◆ Job
Reproduce the listing below verbatim, with every line in its original order.

## BEGIN Data rows

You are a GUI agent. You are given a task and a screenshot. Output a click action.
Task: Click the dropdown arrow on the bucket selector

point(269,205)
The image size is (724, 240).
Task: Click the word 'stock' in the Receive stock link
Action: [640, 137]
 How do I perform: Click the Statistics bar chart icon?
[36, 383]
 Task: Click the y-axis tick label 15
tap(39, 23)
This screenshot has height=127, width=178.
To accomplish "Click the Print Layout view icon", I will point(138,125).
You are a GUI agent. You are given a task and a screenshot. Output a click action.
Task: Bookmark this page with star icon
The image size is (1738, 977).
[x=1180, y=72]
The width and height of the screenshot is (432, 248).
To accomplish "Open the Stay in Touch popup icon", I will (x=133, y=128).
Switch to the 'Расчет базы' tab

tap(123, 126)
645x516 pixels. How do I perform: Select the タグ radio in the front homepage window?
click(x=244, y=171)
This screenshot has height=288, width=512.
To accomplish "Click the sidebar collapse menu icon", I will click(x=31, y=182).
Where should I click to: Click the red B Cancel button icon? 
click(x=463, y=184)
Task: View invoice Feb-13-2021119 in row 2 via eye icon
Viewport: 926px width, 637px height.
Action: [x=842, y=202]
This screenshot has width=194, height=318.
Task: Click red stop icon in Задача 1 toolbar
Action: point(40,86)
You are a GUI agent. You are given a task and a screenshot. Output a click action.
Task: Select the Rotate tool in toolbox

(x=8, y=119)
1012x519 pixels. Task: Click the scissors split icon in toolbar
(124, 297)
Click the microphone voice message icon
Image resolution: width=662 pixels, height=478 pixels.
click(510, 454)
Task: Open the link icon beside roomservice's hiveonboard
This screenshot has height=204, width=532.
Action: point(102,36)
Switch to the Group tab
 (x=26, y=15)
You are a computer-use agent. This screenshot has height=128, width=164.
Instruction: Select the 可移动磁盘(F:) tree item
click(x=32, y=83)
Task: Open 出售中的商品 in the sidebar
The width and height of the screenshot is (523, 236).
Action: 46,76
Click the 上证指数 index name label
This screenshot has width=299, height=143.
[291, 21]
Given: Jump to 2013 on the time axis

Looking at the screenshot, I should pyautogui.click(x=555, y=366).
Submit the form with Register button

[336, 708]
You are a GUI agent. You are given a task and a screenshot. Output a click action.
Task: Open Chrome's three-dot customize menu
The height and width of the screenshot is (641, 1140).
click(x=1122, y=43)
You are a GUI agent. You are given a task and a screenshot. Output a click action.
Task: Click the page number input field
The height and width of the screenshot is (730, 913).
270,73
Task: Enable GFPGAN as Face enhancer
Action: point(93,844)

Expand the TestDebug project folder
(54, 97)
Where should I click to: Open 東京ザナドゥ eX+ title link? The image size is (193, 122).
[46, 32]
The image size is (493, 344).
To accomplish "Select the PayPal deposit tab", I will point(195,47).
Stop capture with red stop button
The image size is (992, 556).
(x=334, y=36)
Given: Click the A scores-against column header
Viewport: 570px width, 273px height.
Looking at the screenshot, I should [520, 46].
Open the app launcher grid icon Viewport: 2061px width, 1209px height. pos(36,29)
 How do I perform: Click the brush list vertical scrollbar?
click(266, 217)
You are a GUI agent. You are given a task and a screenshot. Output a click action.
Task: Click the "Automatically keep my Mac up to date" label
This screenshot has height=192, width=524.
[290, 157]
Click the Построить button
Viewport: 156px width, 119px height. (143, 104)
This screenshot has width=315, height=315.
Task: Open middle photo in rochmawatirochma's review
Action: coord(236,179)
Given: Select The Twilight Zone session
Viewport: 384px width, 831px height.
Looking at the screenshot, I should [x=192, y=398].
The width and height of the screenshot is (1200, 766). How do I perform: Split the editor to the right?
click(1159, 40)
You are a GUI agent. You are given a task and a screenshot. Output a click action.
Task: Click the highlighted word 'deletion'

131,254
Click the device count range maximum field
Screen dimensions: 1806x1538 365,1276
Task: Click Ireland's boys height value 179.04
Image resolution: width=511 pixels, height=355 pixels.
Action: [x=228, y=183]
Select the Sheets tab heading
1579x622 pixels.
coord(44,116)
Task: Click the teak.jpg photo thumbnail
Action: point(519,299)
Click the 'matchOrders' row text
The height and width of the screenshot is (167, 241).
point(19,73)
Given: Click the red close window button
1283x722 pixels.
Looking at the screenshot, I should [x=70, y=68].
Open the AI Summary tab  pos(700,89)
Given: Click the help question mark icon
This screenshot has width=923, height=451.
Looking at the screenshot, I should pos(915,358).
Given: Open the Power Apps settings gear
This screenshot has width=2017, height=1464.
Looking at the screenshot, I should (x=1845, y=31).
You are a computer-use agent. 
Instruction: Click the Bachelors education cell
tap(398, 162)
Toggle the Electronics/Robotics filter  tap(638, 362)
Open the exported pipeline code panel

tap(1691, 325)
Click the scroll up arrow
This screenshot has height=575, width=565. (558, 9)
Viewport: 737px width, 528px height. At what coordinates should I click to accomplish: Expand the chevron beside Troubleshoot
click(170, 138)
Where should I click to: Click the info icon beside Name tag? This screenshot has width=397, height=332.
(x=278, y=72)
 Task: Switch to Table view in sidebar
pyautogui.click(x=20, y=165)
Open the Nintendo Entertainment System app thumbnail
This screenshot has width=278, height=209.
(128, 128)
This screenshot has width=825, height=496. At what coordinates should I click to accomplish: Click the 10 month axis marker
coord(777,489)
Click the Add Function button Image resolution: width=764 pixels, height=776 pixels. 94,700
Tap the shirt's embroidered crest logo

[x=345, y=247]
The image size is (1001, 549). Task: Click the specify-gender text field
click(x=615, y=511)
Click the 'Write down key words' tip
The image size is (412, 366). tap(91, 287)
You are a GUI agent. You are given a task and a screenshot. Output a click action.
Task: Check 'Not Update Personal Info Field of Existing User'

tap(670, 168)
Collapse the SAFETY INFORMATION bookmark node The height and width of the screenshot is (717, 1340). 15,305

## END Data rows

◆ Result
You are a GUI agent. You are given a task and a screenshot. Output a click action.
Task: Click the dropdown arrow on the bucket selector

point(269,205)
The image size is (724, 240).
Task: Click the word 'stock' in the Receive stock link
Action: [640, 137]
 How do I perform: Click the Statistics bar chart icon?
[36, 383]
 Task: Click the y-axis tick label 15
tap(39, 23)
This screenshot has height=127, width=178.
To accomplish "Click the Print Layout view icon", I will point(138,125).
You are a GUI agent. You are given a task and a screenshot. Output a click action.
Task: Bookmark this page with star icon
The image size is (1738, 977).
[x=1180, y=72]
The width and height of the screenshot is (432, 248).
To accomplish "Open the Stay in Touch popup icon", I will (x=133, y=128).
Switch to the 'Расчет базы' tab

tap(123, 126)
645x516 pixels. How do I perform: Select the タグ radio in the front homepage window?
click(x=244, y=171)
This screenshot has height=288, width=512.
To accomplish "Click the sidebar collapse menu icon", I will click(x=31, y=182).
Where should I click to: Click the red B Cancel button icon? 
click(x=463, y=184)
Task: View invoice Feb-13-2021119 in row 2 via eye icon
Viewport: 926px width, 637px height.
Action: [x=842, y=202]
This screenshot has width=194, height=318.
Task: Click red stop icon in Задача 1 toolbar
Action: point(40,86)
You are a GUI agent. You are given a task and a screenshot. Output a click action.
Task: Select the Rotate tool in toolbox

(x=8, y=119)
1012x519 pixels. Task: Click the scissors split icon in toolbar
(124, 297)
Click the microphone voice message icon
Image resolution: width=662 pixels, height=478 pixels.
click(510, 454)
Task: Open the link icon beside roomservice's hiveonboard
This screenshot has height=204, width=532.
Action: point(102,36)
Switch to the Group tab
 (x=26, y=15)
You are a computer-use agent. This screenshot has height=128, width=164.
Instruction: Select the 可移动磁盘(F:) tree item
click(x=32, y=83)
Task: Open 出售中的商品 in the sidebar
The width and height of the screenshot is (523, 236).
Action: 46,76
Click the 上证指数 index name label
This screenshot has width=299, height=143.
[291, 21]
Given: Jump to 2013 on the time axis

Looking at the screenshot, I should pyautogui.click(x=555, y=366).
Submit the form with Register button

[336, 708]
You are a GUI agent. You are given a task and a screenshot. Output a click action.
Task: Open Chrome's three-dot customize menu
The height and width of the screenshot is (641, 1140).
click(x=1122, y=43)
You are a GUI agent. You are given a task and a screenshot. Output a click action.
Task: Click the page number input field
The height and width of the screenshot is (730, 913).
270,73
Task: Enable GFPGAN as Face enhancer
Action: point(93,844)

Expand the TestDebug project folder
(54, 97)
Where should I click to: Open 東京ザナドゥ eX+ title link? The image size is (193, 122).
[46, 32]
The image size is (493, 344).
To accomplish "Select the PayPal deposit tab", I will point(195,47).
Stop capture with red stop button
The image size is (992, 556).
(x=334, y=36)
Given: Click the A scores-against column header
Viewport: 570px width, 273px height.
Looking at the screenshot, I should [520, 46].
Open the app launcher grid icon Viewport: 2061px width, 1209px height. pos(36,29)
 How do I perform: Click the brush list vertical scrollbar?
click(266, 217)
You are a GUI agent. You are given a task and a screenshot. Output a click action.
Task: Click the "Automatically keep my Mac up to date" label
This screenshot has height=192, width=524.
[290, 157]
Click the Построить button
Viewport: 156px width, 119px height. (143, 104)
This screenshot has width=315, height=315.
Task: Open middle photo in rochmawatirochma's review
Action: coord(236,179)
Given: Select The Twilight Zone session
Viewport: 384px width, 831px height.
Looking at the screenshot, I should [x=192, y=398].
The width and height of the screenshot is (1200, 766). How do I perform: Split the editor to the right?
click(1159, 40)
You are a GUI agent. You are given a task and a screenshot. Output a click action.
Task: Click the highlighted word 'deletion'

131,254
Click the device count range maximum field
Screen dimensions: 1806x1538 365,1276
Task: Click Ireland's boys height value 179.04
Image resolution: width=511 pixels, height=355 pixels.
Action: [x=228, y=183]
Select the Sheets tab heading
1579x622 pixels.
coord(44,116)
Task: Click the teak.jpg photo thumbnail
Action: point(519,299)
Click the 'matchOrders' row text
The height and width of the screenshot is (167, 241).
point(19,73)
Given: Click the red close window button
1283x722 pixels.
Looking at the screenshot, I should [x=70, y=68].
Open the AI Summary tab  pos(700,89)
Given: Click the help question mark icon
This screenshot has width=923, height=451.
Looking at the screenshot, I should pos(915,358).
Given: Open the Power Apps settings gear
This screenshot has width=2017, height=1464.
Looking at the screenshot, I should (x=1845, y=31).
You are a computer-use agent. 
Instruction: Click the Bachelors education cell
tap(398, 162)
Toggle the Electronics/Robotics filter  tap(638, 362)
Open the exported pipeline code panel

tap(1691, 325)
Click the scroll up arrow
This screenshot has height=575, width=565. (558, 9)
Viewport: 737px width, 528px height. At what coordinates should I click to accomplish: Expand the chevron beside Troubleshoot
click(170, 138)
Where should I click to: Click the info icon beside Name tag? This screenshot has width=397, height=332.
(x=278, y=72)
 Task: Switch to Table view in sidebar
pyautogui.click(x=20, y=165)
Open the Nintendo Entertainment System app thumbnail
This screenshot has width=278, height=209.
(128, 128)
This screenshot has width=825, height=496. At what coordinates should I click to accomplish: Click the 10 month axis marker
coord(777,489)
Click the Add Function button Image resolution: width=764 pixels, height=776 pixels. 94,700
Tap the shirt's embroidered crest logo

[x=345, y=247]
The image size is (1001, 549). Task: Click the specify-gender text field
click(x=615, y=511)
Click the 'Write down key words' tip
The image size is (412, 366). tap(91, 287)
You are a GUI agent. You are given a task and a screenshot. Output a click action.
Task: Check 'Not Update Personal Info Field of Existing User'

tap(670, 168)
Collapse the SAFETY INFORMATION bookmark node The height and width of the screenshot is (717, 1340). 15,305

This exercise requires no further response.